Work to be completed: Would you give again, exactly, the lines running from the line with "Task: Click the top Back chevron icon" to the end of the data below, both included?

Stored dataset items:
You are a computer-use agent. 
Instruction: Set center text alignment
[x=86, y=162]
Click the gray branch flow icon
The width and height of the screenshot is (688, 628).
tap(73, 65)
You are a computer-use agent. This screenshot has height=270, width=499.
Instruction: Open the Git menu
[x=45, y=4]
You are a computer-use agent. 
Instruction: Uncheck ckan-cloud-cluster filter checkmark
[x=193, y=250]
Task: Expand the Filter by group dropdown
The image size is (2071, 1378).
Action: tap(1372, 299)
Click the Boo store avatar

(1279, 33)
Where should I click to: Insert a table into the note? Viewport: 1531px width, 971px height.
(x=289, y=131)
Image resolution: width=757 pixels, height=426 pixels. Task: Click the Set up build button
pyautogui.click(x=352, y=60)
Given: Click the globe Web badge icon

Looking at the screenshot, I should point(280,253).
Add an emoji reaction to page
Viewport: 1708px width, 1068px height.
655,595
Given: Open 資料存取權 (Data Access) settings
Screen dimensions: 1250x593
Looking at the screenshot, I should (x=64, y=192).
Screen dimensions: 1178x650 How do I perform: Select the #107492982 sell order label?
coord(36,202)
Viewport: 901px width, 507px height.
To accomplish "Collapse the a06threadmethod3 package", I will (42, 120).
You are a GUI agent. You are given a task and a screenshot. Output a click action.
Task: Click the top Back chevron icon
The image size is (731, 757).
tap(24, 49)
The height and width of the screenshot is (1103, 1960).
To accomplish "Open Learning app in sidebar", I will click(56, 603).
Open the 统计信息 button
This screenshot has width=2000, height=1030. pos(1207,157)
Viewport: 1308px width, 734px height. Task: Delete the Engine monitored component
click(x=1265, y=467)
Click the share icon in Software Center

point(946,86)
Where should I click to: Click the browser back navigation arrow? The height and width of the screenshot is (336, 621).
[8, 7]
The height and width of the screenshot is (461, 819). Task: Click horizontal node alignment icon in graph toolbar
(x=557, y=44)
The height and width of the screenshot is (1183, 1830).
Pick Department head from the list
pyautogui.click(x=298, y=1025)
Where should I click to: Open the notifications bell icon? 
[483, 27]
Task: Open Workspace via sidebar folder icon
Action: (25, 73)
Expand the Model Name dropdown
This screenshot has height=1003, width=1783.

Result below:
Task: Click the top Back chevron icon
The image size is (731, 757).
tap(24, 49)
The height and width of the screenshot is (1103, 1960).
To accomplish "Open Learning app in sidebar", I will click(56, 603).
Open the 统计信息 button
This screenshot has width=2000, height=1030. pos(1207,157)
Viewport: 1308px width, 734px height. Task: Delete the Engine monitored component
click(x=1265, y=467)
Click the share icon in Software Center

point(946,86)
Where should I click to: Click the browser back navigation arrow? The height and width of the screenshot is (336, 621).
[8, 7]
The height and width of the screenshot is (461, 819). Task: Click horizontal node alignment icon in graph toolbar
(x=557, y=44)
The height and width of the screenshot is (1183, 1830).
Pick Department head from the list
pyautogui.click(x=298, y=1025)
Where should I click to: Open the notifications bell icon? 
[483, 27]
Task: Open Workspace via sidebar folder icon
Action: (25, 73)
Expand the Model Name dropdown
This screenshot has height=1003, width=1783.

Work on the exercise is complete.